Even violent criminals can be rehabilitated

Can I be rehabilitated?

During the almost 32 years I spent incarcerated, most prisoner reform programs failed to include violent offenders. The few programs that did allow violent offenders to participate excluded murderers. In the two years since my release, I have found this mindset is a driving force in our “free world” society as well.

Consider the voting restoration laws in Florida. These laws restore the voting rights of most convicted felons who have completed all the conditions of their sentences, including probation and restitution. I say “most” because the laws exclude murderers who have been released from prison. Does this say that legislators believe murderers are incapable of being rehabilitated? If so, how are these felons deemed rehabilitated enough to be released from prison?

Kidnappers, drug dealers, thieves, and con artists — all can have their voting rights restored upon completion of their sentence. Yet murderers are intentionally left out, even after they prove fit to reenter society. Can anyone explain this rationale?

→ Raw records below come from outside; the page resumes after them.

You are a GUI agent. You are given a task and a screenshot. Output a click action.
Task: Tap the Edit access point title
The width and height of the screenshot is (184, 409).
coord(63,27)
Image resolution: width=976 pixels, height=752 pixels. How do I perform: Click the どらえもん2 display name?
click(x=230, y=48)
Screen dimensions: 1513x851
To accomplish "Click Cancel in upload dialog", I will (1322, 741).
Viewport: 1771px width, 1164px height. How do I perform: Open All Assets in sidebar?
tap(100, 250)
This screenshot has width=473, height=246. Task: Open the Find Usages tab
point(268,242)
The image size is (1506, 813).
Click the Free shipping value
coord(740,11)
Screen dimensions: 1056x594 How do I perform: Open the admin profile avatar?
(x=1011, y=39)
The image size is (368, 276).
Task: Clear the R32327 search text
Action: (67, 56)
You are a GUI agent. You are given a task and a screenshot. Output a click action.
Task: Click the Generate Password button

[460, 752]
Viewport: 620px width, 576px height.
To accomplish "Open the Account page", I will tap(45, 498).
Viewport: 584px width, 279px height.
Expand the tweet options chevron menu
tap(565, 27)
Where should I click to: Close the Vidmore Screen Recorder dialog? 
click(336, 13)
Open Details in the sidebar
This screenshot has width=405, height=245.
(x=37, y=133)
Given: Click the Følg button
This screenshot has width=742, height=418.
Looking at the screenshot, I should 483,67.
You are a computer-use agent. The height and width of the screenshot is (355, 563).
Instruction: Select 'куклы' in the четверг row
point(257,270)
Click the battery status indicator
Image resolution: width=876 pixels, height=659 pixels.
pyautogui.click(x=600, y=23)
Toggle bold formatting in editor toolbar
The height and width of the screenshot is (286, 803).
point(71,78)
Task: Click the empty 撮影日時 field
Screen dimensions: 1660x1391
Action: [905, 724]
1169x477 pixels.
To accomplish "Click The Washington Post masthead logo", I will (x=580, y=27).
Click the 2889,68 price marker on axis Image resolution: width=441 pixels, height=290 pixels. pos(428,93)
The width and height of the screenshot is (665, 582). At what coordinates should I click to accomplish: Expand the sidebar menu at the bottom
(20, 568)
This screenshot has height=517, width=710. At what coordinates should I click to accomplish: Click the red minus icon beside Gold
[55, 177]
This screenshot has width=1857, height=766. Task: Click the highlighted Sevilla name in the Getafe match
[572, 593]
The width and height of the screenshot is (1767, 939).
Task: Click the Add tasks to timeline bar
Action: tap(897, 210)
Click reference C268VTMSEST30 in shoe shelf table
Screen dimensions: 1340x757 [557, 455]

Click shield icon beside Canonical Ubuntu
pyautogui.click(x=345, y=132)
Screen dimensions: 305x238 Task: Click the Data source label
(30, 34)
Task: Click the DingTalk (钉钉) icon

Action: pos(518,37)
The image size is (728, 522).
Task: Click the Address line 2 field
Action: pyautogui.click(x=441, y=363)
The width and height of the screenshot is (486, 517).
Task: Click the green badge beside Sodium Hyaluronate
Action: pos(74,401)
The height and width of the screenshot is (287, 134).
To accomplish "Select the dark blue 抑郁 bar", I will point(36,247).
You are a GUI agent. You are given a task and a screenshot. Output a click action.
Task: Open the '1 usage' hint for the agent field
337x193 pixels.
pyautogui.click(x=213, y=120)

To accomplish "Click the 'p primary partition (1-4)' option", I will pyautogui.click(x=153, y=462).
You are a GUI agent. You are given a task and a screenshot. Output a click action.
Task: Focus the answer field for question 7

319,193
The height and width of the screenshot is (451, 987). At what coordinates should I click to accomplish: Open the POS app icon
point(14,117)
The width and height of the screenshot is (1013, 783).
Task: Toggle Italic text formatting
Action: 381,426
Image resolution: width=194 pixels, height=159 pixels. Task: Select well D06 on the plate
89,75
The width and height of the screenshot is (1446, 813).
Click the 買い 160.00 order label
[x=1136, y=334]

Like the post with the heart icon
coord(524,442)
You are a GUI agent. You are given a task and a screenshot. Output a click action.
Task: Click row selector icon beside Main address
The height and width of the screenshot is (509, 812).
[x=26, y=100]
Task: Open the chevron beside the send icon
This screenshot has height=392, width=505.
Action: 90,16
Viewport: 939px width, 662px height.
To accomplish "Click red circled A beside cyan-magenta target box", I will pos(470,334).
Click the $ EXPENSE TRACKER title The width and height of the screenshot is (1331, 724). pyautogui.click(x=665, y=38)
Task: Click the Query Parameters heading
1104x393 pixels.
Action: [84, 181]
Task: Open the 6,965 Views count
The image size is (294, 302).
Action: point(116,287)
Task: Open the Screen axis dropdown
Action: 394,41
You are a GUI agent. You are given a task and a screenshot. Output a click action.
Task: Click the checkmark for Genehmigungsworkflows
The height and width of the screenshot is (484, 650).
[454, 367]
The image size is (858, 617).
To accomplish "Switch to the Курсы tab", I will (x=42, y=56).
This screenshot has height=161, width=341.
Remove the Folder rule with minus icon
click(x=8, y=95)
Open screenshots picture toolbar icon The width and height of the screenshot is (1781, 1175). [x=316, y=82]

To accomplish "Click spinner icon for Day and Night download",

I am a convicted murderer. In 1988, I was arrested, tried, convicted, and sentenced for first-degree murder. Does this render me forever incapable of casting an informed and mindful vote? Am I a buffoon? Is my opinion presently diminished by this long-ago, terrible mistake? Would allowing me to vote unbalance our electoral process? If I cast a write-in vote for myself or Mickey Mouse, the worst I could do, would that hurl our democracy into the void of chaos?

Obviously not.

Does excluding murderers serve a specific interest? Is there any clinical evidence demonstrating murderers cannot be rehabilitated to the point that their vote matters? Is there an instance in the annals of history where a bunch of reformed murderers fouled up an election?

Again, the answer is no.

Did lawmakers grudgingly draw the line at rehabilitated murderers? Did someone say, “Okay, we will let the rest of them vote, but I refuse to include killers, even if they are rehabilitated”?

Maybe it is simply spite. Or, as usual in Florida, maybe our lawmakers are looking toward the past and have to be dragged, kicking and screaming, into present-day decency.

In 2019, I was deemed rehabilitated enough to be resentenced and released from prison. Can the same system that found me suitably reformed and gave me a second chance at freedom still deem me unfit to vote? It seems ridiculous.

Robert Lefleur works as a prison consultant.